Entre os demais produtos havia cerca de cinco mil peças de roupas, quase 2 mil óculos, 1,5 mil controles-remoto, 700 sandálias e 75 relógios.
As mercadorias foram levadas para o depósito da Agefis, onde permanecem por até 30 dias. Elas poderão ser recuperadas mediante a apresentação de nota fiscal e o pagamento de multa. Não serão devolvidas as mídias piratas, que seguem para destruição.
Samambaia
Outra ação antipirataria, desta vez realizada somente por agentes da Seops, na QS 408 de Samambaia, terminou com a apreensão de 3,8 mil mídias falsificadas. Novamente não ocorreu a prisão dos ambulantes, que correram e abandonaram a mercadoria.
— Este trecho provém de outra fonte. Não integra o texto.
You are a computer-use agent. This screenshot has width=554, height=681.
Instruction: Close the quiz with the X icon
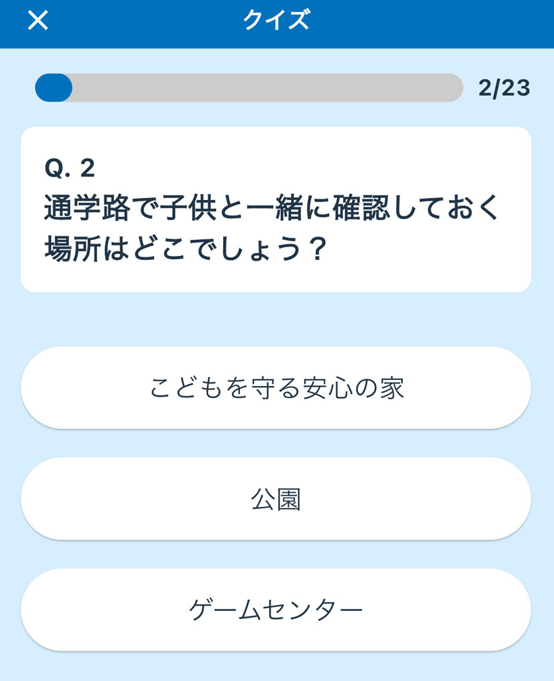pos(38,20)
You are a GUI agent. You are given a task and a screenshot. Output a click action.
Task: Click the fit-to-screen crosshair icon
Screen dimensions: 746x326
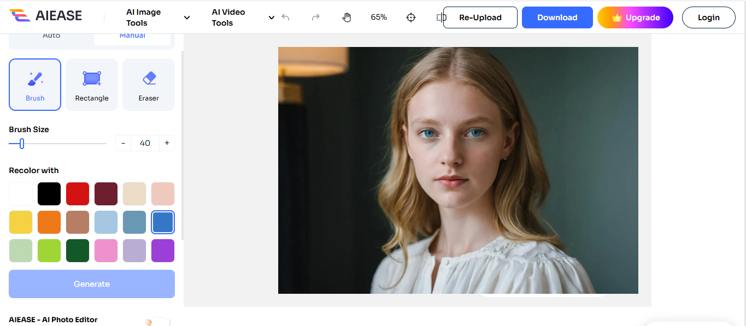(410, 17)
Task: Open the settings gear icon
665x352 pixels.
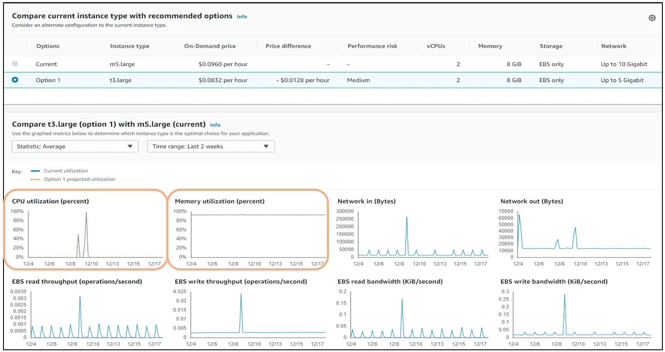Action: tap(652, 18)
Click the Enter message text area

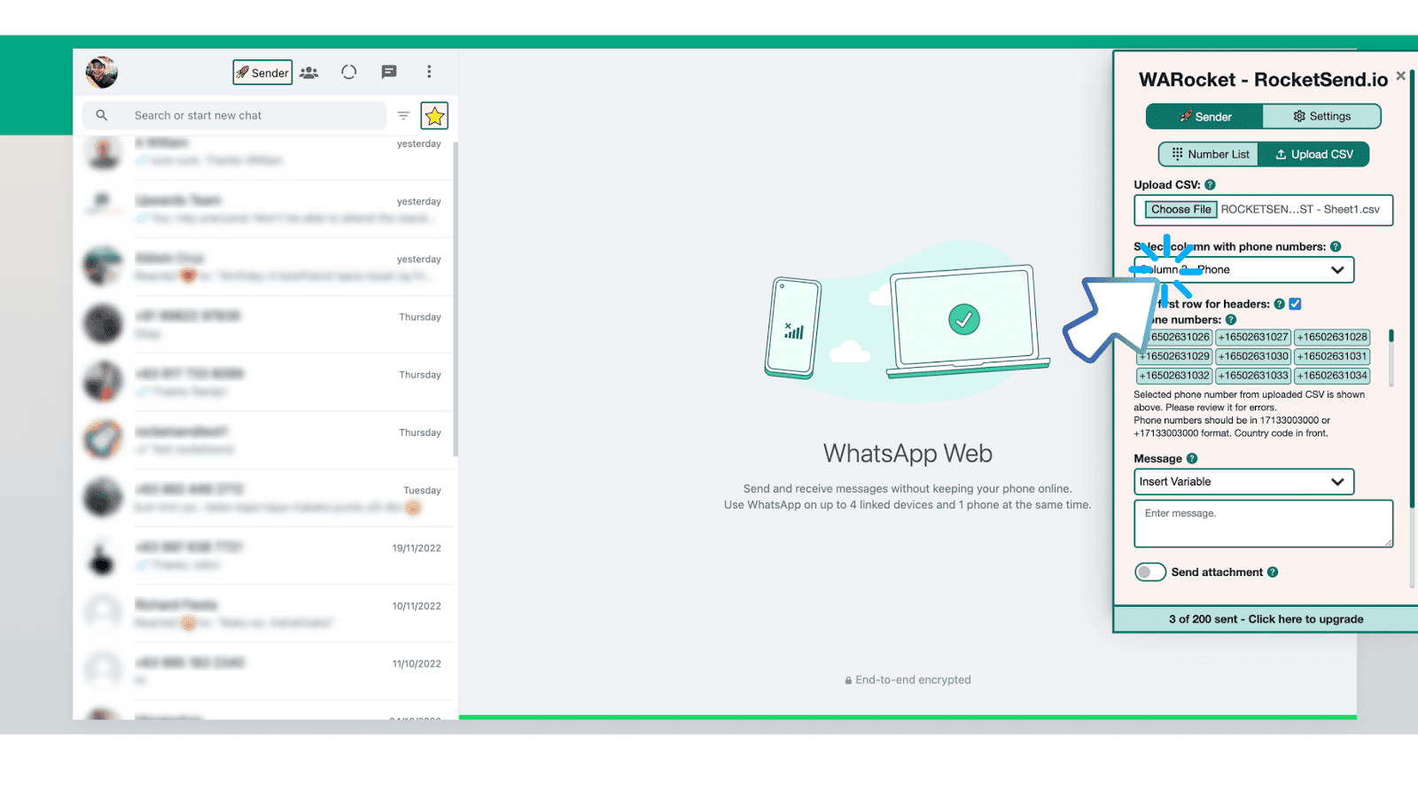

Os CDs e DVDs também seguiram para destruição.
Autorização
De acordo com a legislação que regula as atividades econômicas do DF, a venda de mercadorias em área pública que não foi autorizada pelo Estado é considerada irregular.
Feirantes e demais lojistas podem conseguir uma autorização na Administração Regional da cidade onde se pretende comercializar produtos.
Para os ambulantes, a opção é solicitar uma licença eventual na Coordenadoria das Cidades. Basta levar ao órgão RG e CPF e se inscrever na lista de interessados.
Vale ressaltar, no entanto, que no Distrito Federal o comércio ambulante está autorizado somente para shows e eventos, com dia e horário definidos. A escolha de quem pode atuar, neste caso, ocorre por sorteio mobilizado pela Coordenadoria das Cidades.